I figured out the closest thing to what I’m looking for, which is to use QuerySet.extra() method to take advantage of SQL’s CASE WHEN/THEN syntax, which Django doesn’t support directly:

CASE_SQL = '(case when size="small" then 1 when size="medium" then 2 when size="large" then 3 when size="xlarge" then 4 end)' 
Shirt.objects.extra(select={'shirt_order': CASE_SQL}, order_by=['shirt_order'])

This may well seem overkill and/or mucky given my (artificial) example, but it’s the trick I was looking for! Thanks to everyone for the other perfectly valid approaches to this problem, which somehow indirectly sparked me to figure out this approach.
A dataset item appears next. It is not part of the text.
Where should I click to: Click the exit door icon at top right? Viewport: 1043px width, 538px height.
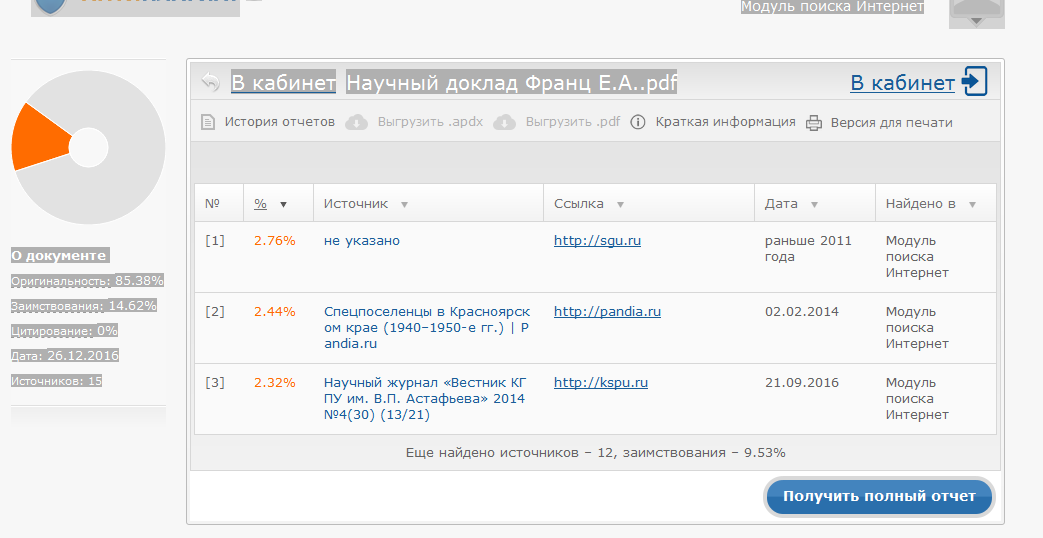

P.S. It’s tempting to create a custom model Manager/QuerySet combo that provides a more native Django-interface for this sort of custom ordering via SQL’s CASE WHEN/THEN syntax, but I’ll leave that as a homework assignment for myself for another time!

NOTE: The syntax for the CASE WHEN/THEN is database-specific. The syntax above is for SQLite. For PostgreSQL, omit the parentheses and use escaped single quotes instead of double quotes.

👤Ghopper21

3👍

It sounds like you don’t want to hard-code the possible choices (because you used a charfield), but at the same time you say there are a small number of choices.

If you are content to hard-code the choices then you could change to an integerfield instead:

class Shirt(models.Model):
  SIZE_CHOICES = (
    (1, u'small'),
    (2, u'medium'),
    (3, u'large'),
    (4, u'x-large'),
    (5, u'xx-large'),
  )
  size = models.IntegerField(choices = SIZE_CHOICES)

If you don’t want to hard-code the size choices then you probably want to move the available sizes out to a separate model and reference it as a foreignkey from your Shirt model. To make it arbitrarily sortable you would need an index of some sort other than the primary key that you can sort on. Maybe something like this:

class Size(models.Model):
  sortorder = models.IntegerField()
  name = models.CharField()
  class Meta:
    ordering = ['sortorder']
👤Daniel Eriksson

2👍

You should set up your size field with choice tuples ordered the way you want them. In your models.py you’d have something like:

from django.db import models

SHIRT_SIZE_CHOICES = (
    (u"0", u"small"),
    (u"1", u"medium"),
    (u"2", u"large"),
    (u"3", u"xlarge"))

class Shirt(models.Model):
    ...
    size = models.CharField(max_length=2, choices=SHIRT_SIZE_CHOICES)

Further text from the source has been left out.